Almenara de Adaja, la receta del pasado

El municipio de Tierra de Pinares alberga una villa romana restaurada para el disfrute del turista

En el vértice de las tierras de Ávila, Segovia y Valladolid resiste, con la receta del pasado, una pequeña localidad cuyo nombre lo dice todo, Almenara de Adaja, más conocida en la actualidad por albergar en su feudo el Museo de las Villas Romanas, de la Diputación de Valladolid. Le apellida el río que baña sus fértiles tierras de labor y que le regala una magnífica zona de baño y juegos para el verano.

Iglesia de la Asunción, de estilo románico-mudéjar. / FRAN JIMÉNEZ

Su nombre nace de la unión de dos voces árabes, Al y Menara, que viene a significar candelabro de muchas luces, haciendo referencia a su torre de dos cuerpos en ladrillo, que primero fuera románica y después mudéjar. Desde esta atalaya se divisaban a los enemigos y mediante señales de humo y un sencillo sistema de comunicaciones con otras torres como la de Coca, Alcazarén e Íscar, se avisaban de los ataques. Adherida a ésta se encuentra el templo parroquial en honor a la Asunción, iluminada con la imagen en hornacina rococó de la virgen gótica de la Olmedilla, de mediados del siglo XIII, sedente, con el niño sobre sus rodillas.

Se trata de un pequeño edificio de principios del siglo XVI de ladrillo, pendiente de restauración, con una sola nave cubierta con bóveda de arista y sencillas yeserías. Los ornamentos y platerías fueron expoliados por el ejército inglés tras la Batalla de Arapiles, en 1812. Destaca al lado del Evangelio, bajo un retablo barroco del siglo XVIII, la imagen de San Isidro de finales del XVII.

El recurso de la resina

Pero el esplendor reciente de la villa llegó de manos de la resina de sus ricos pinares, que a mediados del siglo pasado fue importante fuente de riqueza en una zona que contaba con todos los ingredientes para ser grande; agua en abundancia, madera, caza y tierras adecuadas para la siembra.
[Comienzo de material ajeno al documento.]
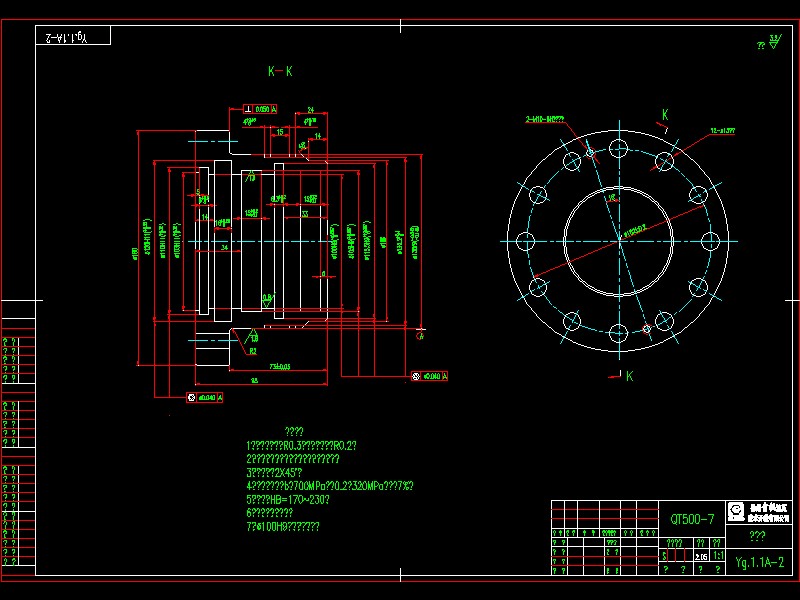Click the datum flag symbol at lower left dimension
The width and height of the screenshot is (800, 600).
tap(204, 397)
Cuando llegó el declive de la industria resinera y únicamente quedó el campo, muchos vecinos emigraron fundamentalmente a Madrid en busca de un futuro menos duro que el que se avecinaba, y ahora son los madrileños, los que hartos de ver pasar la vida de forma fugaz, buscan otra forma de vivir, más sosegada y placentera.